Dziś w Warszawie odbyła się kolejna
manifestacja rolników
, którzy
protestują przeciwko Piątce dla zwierząt
oraz nowemu ministrowi rolnictwa.
Grzegorz Puda zastąpi na tym stanowisku Jana Krzysztofa Ardanowskiego
, który sprzeciwiał się nowelizacji ustawy o ochronie zwierząt.
Dzisiejszy protest zorganizowali działacze
Agrounii, Polskiego Przemysłu Futrzarskiego i Polskiego Związku Hodowców i Producentów Bydła Mięsnego
. Pod gmachem ministerstwa rolnictwa i rozwoju wsi pojwili się po 6 rano, gdzie
zastawili drzwi wejściowe snopkami słomy
z logo Agrounii. Rozwiesili też baner z hasłem "Puda? Nie znamy! Wieś ma już swego ministra rolnictwa!" oraz
zapalili kolorowe race
.
"Ministerstwo rolnictwa nie jest od tego, żeby rolnictwo niszczyć i ograniczać.
Nigdy nie będzie naszej zgody na ministra piszącego ustawy przeciw rolnikom.

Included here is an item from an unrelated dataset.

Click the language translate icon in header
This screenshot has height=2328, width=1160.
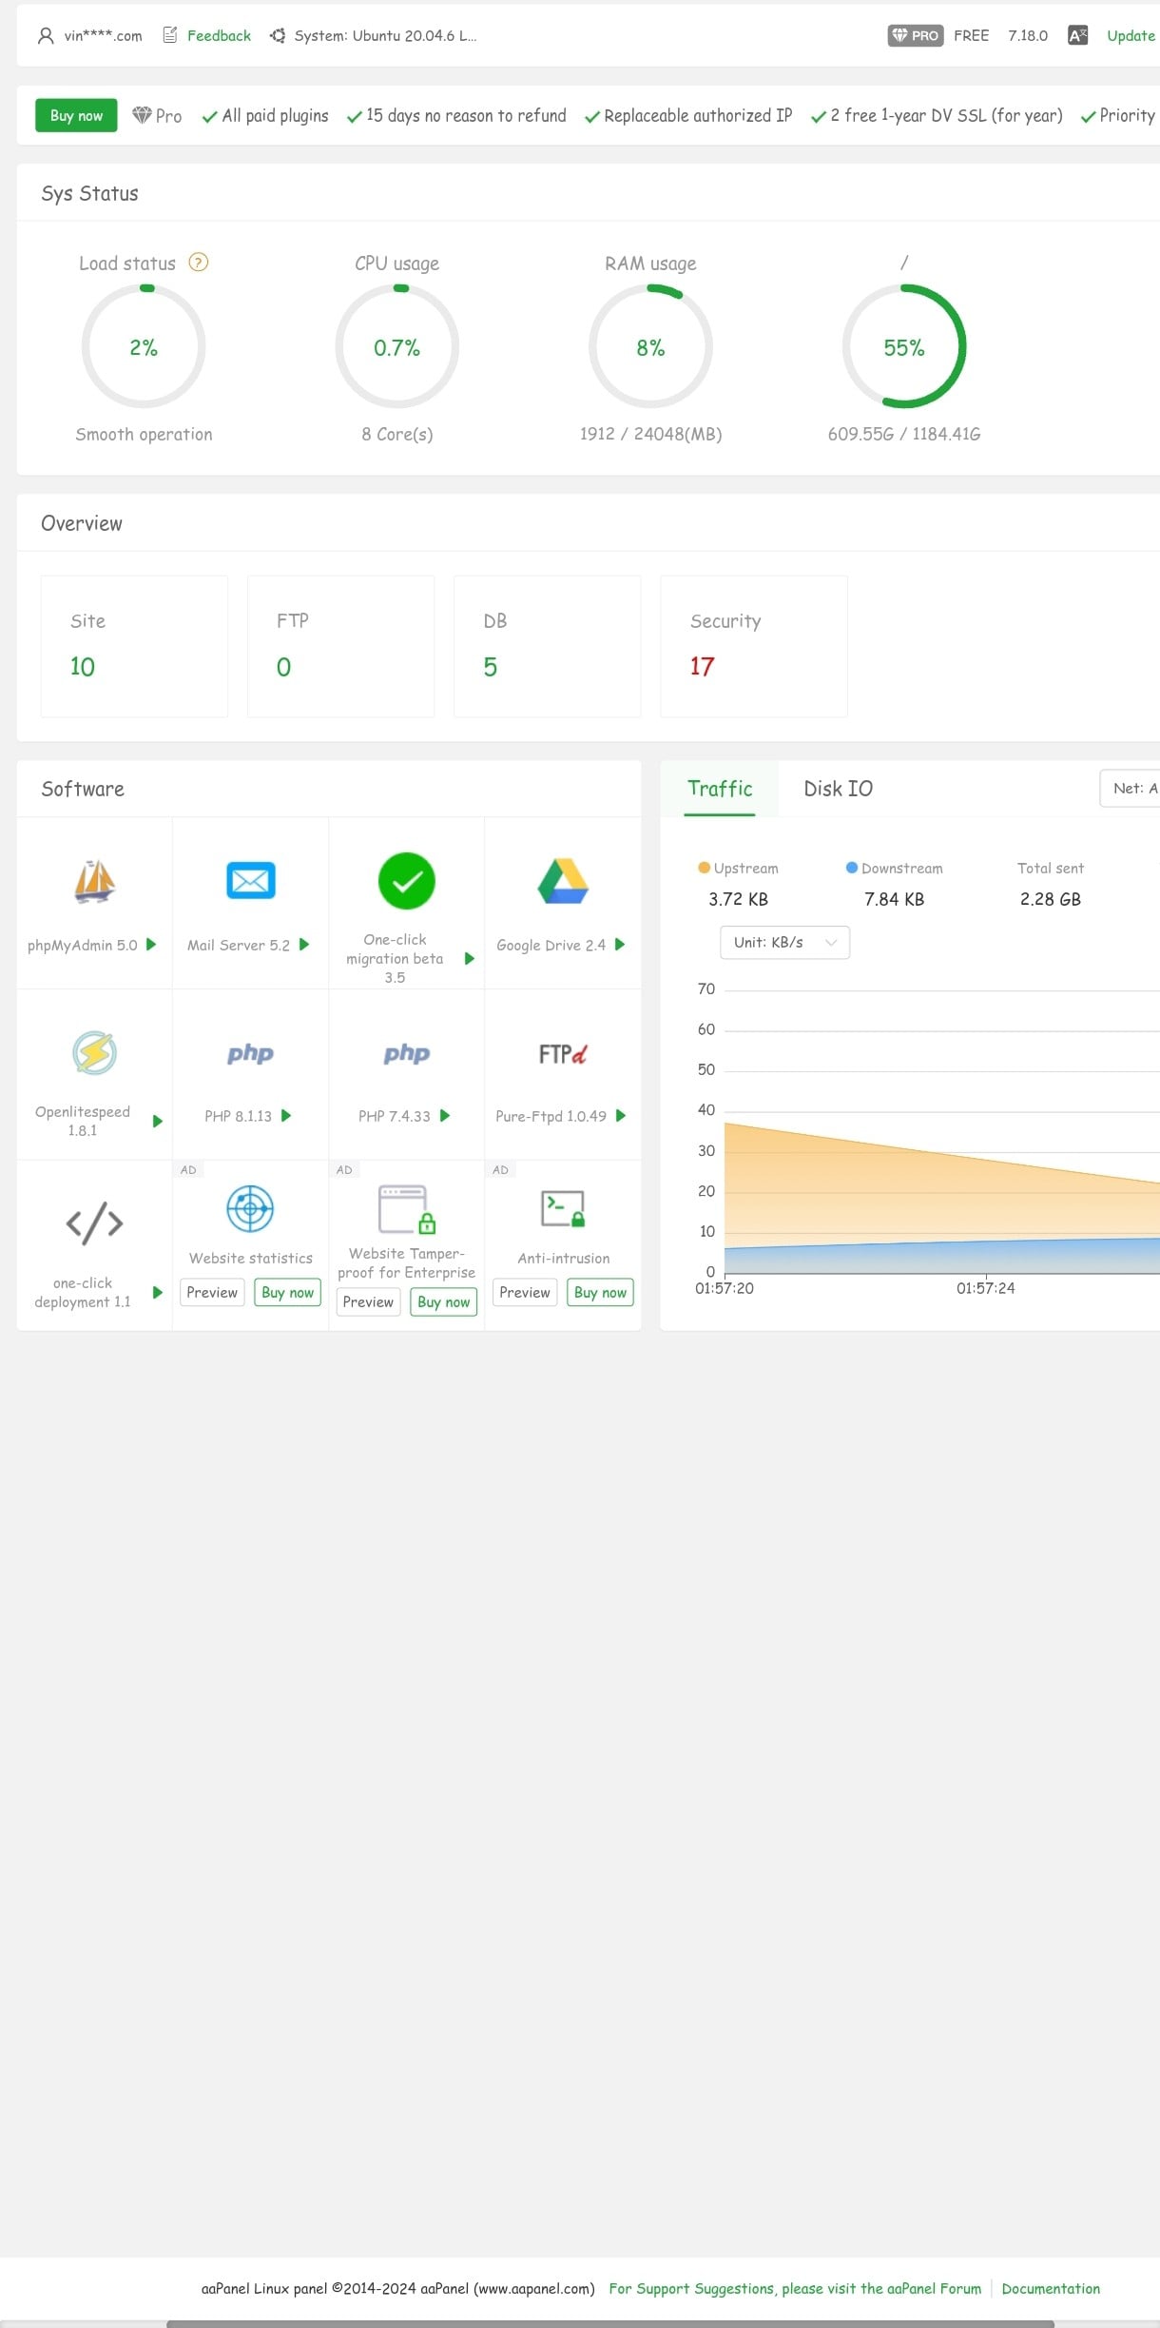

Jarosław Kaczyński opowiedział się przeciwko polskiej wsi. Nigdy nie zostanie mu to zapomniane. Nie tylko rolnicy mu tego nie zapomną. Niszczenie produkcji żywności staje się wyborem obecnego rządu" - pisze Agrounia na Facebooku.
- Ta akcja jest przeciwko nowemu ministrowi rolnictwa, który został powołany po to, by to rolnictwo zniszczyć. My nie mamy tutaj żadnych wątpliwości. Ta słoma symbolizuje zamknięte drzwi dla takich ludzi. A widać, że
Jarosław Kaczyński gra w taką grę va banque i sprawdza na ile sobie może pozwolić jeżeli chodzi o rolnictwo i pozwala sobie na bardzo dużo
. Ale nie ma i nie będzie na to naszej zgody - mówił natomiast Michał Kołodziejczak, lider Agrounii w rozmowie z mediami.
Prezes PZHiPBM
Jacek Zarzecki
tłumaczył natomiast, że zmiana w ustawie dotknie 350 tysięcy gospodarstw, które zajmują się hodowlą bydła. Zaapelował do senatorów, którzy będą głosować nad ustawą, aby "nie niszczyli polskiego rolnictwa".
Rolnicy zapowiadają kolejne protesty na jutro, tym razem mają być to blokady dróg. Jak mówił Kołodziejczak,
potwierdzone jest ok. 100 blokad w całym kraju.